United States District Court, C.D. California

May 30, 2018

MGA Entertainment, Inc., et al., Plaintiff,
v.
Dynacraft BSC, Inc., et al., Defendants.

          ORDER GRANTING IN PART DEFENDANT'S MOTION TO DISMISS COUNTS 1, 3, 4, 7, 8, 11, AND 12 [35]

          OTIS D. WRIGHT, II UNITED STATES DISTRICT JUDGE.

         I. INTRODUCTION

         On November 10, 2017, Plaintiffs MGA Entertainment, Inc. and The Little Tikes Company (collectively “MGA”) filed this action against Defendants Dynacraft BSC, Inc. (“Dynacraft”); Freshdeals2112; Honeydukessweetshop; TheHouse; Theroyalflush, and DOES 1-10 (collectively “Defendants”) for various federal and California trademark infringement claims. (See generally Compl., ECF No. 1.) MGA identifies four of the defendants (Freshdeals2112; Honeydukessweetshop; TheHouse; and Theroyalflush) by their URL, and eBay merchant name because it has not yet discovered the true identity of these defendants (hereinafter the “Ebay Defendants”).

Records supplied:
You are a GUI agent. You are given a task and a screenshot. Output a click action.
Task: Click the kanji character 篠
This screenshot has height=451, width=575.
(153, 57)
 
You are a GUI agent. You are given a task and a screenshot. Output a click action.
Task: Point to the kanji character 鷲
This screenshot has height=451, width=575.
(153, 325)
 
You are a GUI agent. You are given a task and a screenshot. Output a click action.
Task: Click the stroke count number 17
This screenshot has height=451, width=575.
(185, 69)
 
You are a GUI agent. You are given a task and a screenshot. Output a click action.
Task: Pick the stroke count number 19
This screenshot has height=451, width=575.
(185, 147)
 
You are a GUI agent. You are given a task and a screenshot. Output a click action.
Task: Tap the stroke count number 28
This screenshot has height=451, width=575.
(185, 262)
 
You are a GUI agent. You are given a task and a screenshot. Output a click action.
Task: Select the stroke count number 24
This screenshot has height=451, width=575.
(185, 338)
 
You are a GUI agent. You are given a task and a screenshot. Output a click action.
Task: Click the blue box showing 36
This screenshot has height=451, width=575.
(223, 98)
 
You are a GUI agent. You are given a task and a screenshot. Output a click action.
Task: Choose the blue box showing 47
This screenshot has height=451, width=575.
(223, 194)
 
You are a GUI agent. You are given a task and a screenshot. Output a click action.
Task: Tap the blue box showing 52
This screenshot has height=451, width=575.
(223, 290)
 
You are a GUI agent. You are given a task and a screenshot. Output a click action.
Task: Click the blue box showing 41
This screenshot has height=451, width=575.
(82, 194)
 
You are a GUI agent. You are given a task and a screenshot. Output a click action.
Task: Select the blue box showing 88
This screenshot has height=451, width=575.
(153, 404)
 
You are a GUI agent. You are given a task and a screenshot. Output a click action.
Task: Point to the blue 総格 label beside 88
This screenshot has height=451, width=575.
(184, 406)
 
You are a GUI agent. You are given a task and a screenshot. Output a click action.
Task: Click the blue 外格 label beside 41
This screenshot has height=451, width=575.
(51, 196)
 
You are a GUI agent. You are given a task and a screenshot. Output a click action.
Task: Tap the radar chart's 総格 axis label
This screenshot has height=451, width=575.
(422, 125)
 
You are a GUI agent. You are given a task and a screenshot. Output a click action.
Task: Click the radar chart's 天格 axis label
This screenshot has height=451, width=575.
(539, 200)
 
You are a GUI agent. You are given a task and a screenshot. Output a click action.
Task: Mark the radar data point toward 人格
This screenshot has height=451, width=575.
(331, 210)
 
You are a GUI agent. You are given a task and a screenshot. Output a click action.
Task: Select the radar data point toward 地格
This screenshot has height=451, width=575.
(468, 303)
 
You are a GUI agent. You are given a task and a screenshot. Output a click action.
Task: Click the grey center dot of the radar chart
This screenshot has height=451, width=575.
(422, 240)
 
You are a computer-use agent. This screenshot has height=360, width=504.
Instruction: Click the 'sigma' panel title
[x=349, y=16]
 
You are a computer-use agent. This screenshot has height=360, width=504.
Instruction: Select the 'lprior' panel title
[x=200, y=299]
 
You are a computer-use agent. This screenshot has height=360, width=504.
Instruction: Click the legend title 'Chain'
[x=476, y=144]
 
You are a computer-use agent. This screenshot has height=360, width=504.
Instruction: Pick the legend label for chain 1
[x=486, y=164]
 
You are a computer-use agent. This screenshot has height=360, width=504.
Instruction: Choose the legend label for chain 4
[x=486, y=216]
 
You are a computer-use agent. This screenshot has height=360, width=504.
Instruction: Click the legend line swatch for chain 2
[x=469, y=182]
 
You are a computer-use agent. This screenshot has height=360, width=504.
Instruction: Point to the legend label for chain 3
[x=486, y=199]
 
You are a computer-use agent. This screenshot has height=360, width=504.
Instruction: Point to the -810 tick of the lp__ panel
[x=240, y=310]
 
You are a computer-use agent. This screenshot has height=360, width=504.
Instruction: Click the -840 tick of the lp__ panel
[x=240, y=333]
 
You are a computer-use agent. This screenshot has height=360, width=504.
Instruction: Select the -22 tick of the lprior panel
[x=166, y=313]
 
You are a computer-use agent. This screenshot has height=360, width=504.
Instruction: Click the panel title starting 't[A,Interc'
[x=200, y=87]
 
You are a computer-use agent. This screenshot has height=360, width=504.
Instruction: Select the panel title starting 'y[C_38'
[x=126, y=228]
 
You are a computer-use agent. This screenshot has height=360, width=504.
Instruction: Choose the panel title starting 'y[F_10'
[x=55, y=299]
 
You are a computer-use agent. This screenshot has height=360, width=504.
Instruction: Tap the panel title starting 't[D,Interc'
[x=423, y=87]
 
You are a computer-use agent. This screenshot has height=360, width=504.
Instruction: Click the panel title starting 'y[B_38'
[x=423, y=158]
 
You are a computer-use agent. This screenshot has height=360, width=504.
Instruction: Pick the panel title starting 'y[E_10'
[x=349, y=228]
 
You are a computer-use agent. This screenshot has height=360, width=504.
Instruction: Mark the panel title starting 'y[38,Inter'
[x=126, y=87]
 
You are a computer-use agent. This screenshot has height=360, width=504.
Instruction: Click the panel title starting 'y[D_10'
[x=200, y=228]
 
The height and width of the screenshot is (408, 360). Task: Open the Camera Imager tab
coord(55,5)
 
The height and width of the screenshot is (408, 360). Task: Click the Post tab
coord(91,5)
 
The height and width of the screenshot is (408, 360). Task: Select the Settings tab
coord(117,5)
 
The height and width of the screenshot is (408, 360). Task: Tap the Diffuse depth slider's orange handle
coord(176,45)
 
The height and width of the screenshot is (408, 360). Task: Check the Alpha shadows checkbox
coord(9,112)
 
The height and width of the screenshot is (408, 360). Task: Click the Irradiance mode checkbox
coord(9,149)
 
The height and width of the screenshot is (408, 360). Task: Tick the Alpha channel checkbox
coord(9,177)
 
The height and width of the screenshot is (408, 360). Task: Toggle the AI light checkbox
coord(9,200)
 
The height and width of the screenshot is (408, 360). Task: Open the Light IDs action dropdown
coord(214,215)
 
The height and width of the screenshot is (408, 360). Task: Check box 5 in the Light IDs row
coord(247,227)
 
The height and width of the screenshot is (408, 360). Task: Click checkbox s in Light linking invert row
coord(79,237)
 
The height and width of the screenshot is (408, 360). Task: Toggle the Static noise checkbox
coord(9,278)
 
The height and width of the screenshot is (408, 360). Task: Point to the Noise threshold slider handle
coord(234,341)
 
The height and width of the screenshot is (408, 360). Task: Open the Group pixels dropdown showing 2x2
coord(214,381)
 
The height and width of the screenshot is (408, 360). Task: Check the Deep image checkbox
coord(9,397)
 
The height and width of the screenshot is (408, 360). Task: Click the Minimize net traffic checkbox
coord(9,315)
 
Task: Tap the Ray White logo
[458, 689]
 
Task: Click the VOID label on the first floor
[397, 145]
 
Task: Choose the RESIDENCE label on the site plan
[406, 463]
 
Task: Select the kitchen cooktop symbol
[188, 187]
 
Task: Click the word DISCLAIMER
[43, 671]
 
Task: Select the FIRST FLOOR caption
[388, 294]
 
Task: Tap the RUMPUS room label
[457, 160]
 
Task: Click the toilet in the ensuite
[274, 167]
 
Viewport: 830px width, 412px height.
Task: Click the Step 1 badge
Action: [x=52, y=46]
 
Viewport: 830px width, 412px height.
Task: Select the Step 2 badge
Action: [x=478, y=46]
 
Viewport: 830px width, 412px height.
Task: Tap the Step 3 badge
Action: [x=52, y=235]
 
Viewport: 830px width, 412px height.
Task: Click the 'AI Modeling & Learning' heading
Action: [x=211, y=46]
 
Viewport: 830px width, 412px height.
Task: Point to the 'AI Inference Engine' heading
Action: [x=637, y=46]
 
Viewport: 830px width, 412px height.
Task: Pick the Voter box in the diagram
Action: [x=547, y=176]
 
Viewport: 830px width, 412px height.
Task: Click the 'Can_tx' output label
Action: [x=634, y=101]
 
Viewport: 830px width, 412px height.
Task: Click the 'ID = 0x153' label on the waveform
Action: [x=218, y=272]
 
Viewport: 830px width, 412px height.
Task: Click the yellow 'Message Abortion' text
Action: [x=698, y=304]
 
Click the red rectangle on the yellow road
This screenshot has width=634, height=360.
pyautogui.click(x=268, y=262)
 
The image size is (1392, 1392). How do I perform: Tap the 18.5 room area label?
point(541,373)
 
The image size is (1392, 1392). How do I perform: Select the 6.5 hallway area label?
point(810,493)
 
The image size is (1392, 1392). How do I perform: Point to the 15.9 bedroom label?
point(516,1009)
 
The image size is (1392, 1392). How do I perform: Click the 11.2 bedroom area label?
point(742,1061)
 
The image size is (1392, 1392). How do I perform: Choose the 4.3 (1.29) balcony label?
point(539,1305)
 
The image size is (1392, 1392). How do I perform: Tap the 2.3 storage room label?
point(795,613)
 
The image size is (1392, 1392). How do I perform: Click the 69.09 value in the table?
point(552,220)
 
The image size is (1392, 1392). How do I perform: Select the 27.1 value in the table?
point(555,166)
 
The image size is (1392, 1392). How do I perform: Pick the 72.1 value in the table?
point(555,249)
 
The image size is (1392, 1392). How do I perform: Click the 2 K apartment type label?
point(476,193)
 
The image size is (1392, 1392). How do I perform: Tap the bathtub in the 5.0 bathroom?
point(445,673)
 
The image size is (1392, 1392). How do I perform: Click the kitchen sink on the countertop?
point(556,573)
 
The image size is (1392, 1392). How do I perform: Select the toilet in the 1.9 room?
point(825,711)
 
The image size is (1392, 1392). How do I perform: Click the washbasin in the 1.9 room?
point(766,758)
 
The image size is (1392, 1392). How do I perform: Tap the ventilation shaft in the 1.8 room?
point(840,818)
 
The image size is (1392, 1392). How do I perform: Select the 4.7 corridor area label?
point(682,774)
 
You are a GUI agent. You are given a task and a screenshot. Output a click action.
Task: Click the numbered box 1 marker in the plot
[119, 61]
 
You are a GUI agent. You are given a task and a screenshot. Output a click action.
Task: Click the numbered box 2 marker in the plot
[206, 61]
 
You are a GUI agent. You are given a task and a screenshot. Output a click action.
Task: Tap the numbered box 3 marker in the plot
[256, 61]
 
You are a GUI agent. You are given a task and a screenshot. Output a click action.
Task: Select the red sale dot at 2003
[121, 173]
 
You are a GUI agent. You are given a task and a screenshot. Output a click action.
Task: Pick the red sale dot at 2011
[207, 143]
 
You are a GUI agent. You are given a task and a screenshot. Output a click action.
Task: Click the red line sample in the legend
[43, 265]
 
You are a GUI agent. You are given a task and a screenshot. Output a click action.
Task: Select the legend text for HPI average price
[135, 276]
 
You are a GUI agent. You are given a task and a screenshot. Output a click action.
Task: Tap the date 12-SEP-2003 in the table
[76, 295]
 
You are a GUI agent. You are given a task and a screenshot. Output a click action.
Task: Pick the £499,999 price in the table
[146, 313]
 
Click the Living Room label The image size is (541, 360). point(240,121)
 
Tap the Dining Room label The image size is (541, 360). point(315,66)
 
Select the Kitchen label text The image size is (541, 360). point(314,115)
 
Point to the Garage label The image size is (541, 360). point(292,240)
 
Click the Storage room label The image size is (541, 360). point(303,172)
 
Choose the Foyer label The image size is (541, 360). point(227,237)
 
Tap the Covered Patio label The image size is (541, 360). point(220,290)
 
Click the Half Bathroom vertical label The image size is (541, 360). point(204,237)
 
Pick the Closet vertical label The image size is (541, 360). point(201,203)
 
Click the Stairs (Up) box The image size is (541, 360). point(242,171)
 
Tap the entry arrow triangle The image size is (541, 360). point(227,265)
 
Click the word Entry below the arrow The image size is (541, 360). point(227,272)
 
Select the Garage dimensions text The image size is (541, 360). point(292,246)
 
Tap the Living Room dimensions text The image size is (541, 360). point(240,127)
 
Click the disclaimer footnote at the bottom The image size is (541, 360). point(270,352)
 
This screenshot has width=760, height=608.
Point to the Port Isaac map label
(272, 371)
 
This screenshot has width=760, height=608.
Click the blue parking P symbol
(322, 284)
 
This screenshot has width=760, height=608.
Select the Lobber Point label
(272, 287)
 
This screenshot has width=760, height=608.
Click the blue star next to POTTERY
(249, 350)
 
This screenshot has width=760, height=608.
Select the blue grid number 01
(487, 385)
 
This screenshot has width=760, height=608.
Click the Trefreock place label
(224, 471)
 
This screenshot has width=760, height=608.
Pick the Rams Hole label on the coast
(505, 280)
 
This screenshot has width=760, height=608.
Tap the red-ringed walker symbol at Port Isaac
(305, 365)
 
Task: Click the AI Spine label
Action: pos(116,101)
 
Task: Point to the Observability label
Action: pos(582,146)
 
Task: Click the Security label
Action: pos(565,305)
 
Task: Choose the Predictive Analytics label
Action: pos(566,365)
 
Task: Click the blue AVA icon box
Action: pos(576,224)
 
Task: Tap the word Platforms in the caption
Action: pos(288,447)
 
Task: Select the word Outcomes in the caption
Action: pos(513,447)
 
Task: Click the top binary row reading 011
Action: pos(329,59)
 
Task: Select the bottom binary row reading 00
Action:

Task instructions: Please list the four defendants that the court order above says MGA identifies only by URL and eBay merchant name.

Solved exercise:
Freshdeals2112
Honeydukessweetshop
TheHouse
Theroyalflush